Another way of looking at it is to use selective attention. Although each blue-eyed person can see each other blue-eyed person on the island, they don't need to. The only thing they need to know in order to determine whether to leave on night N is whether they can see an Nth person with blue eyes. On night 1, they only need to see 1 other blue-eyed person to not leave; on night 2, they can see 2 other blue-eyed people, so they don't leave; and so on until night 100, when they can't see a 100th blue-eyed person, and then leave.

===Formal proof===
To prove this more formally, we can use mathematical induction. To do that, we'll need to show that our theorem holds for the base case of N=1, and we'll need to show that, for any given X, *if* we assume that the theorem holds for any value of N less than X, then it will also hold for N=X. If we can show both these things, then we'll know the theorem is true for N=1 (the base case), for N=2 (using the inductive step once), for N=3 (using the inductive step a second time) and so on, for whatever value of N you want.

Base case: N=1. If there is just one blue-eyed person, they will see that no one else has blue eyes, know that the Guru was talking about them, and leave on the first night.

Inductive step: Here we assume that the theorem holds for any value of N less than some arbitrary X (integer greater than 1), and we need to show that it would then hold for N=X too. If there are X blue-eyed people, then each will reason as follows: "I can see that X-1 other people have blue eyes, so either just those X-1 people have blue eyes, or X people do (them plus me). If there are just X-1 people with blue eyes, then by our assumption, they'll all leave on night number X-1. If they don't all leave on night number X-1, then that means that there is an Xth blue-eyed person in addition to the X-1 that I can see, namely me. So, if they all stay past night number X-1, then I'll know I have blue eyes, so I'll leave on night number X. Of course, they'll also be in exactly the same circumstance as me, so they'll leave on night number X too."

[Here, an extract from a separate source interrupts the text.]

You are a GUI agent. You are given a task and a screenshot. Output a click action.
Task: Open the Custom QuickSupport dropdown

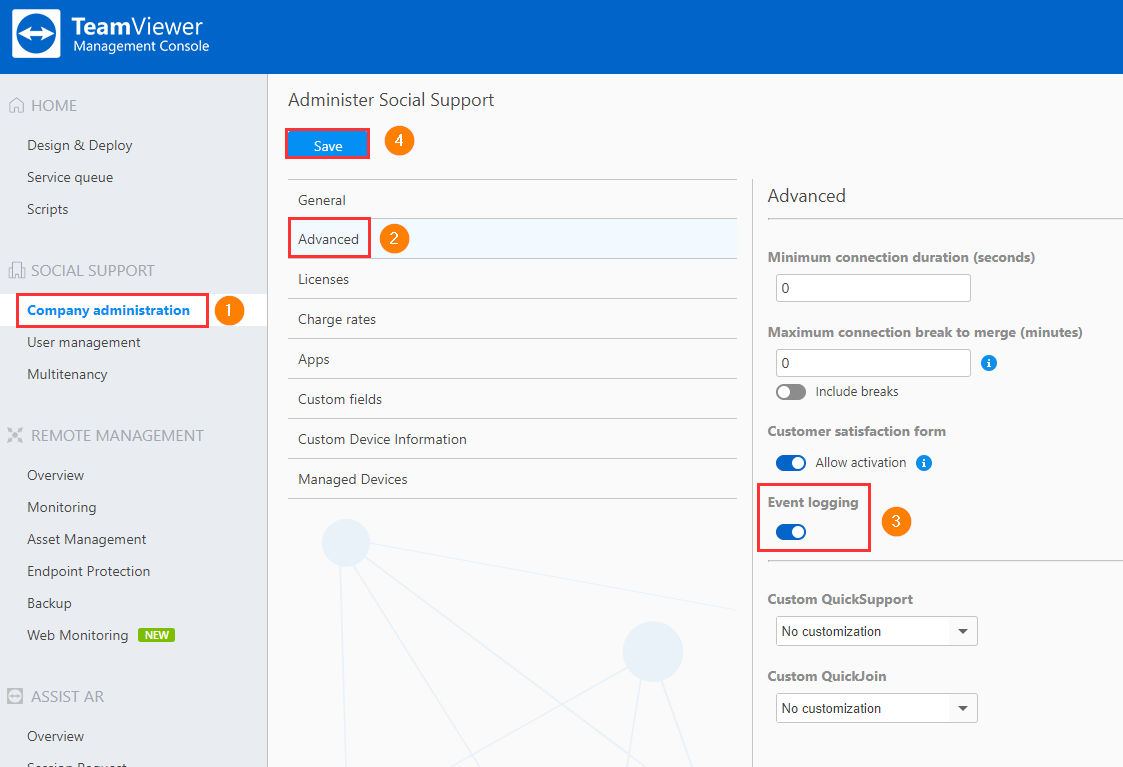[876, 632]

This suffices to prove our theorem. The base case tells us the theorem holds for N=1. That together with the inductive step tells us that it therefore holds for N=2, and that together with the inductive step again tells us that it holds for N=3, and so on... In particular, it holds for the case the original puzzle asked about, N=100, so we get the conclusion that the 100 blue-eyed people will leave on the 100th night.

==Randall's follow-up questions==
After giving his solution, Randall posed three questions for further thought about the puzzle. They are answered below, in a different order than his.

===Question 2===
:''Each person knows, from the beginning, that there are no less than 99 blue-eyed people on the island. How, then, is considering the 1 and 2-person cases relevant, if they can all rule them out immediately as possibilities?''

Blue-eyed people can't see their own faces, so blue-eyed people can see one less blue-eyed face than non-blue-eyed people can. Even though I can see that there are at least 99 blue-eyed people, I don't know that they can see that, so I need to imagine people who see only 98, who would base their actions in part by imagining people who can see only 97 who would base their actions in part by imagining people who can see only 96, and so on... All the levels are relevant. (It's like [https://www.youtube.com/watch?v=U_eZmEiyTo0 the Princess Bride scene] where Vizzini is trying to think about what Wesley would choose in part based upon Wesley thinking about what Vizzini would choose in part based upon... "So clearly I cannot choose the one in front of me!") Each layer of thinking about what someone else might be thinking about can decrement by 1 the number of blue-eyed people visible to the lattermost imagined person, so it turns out that even the base case with N=1 blue-eyed person is relevant. As the days go by, some of the more far-fetched "he might be thinking that I might be thinking that he might be thinking that I might be thinking that..." hypotheses get ruled out. But it's only after night N-1 that the blue-eyed people rule out all the possibilities in which they have brown eyes, whereas the brown-eyed people only learn on night number N that they don't have blue eyes.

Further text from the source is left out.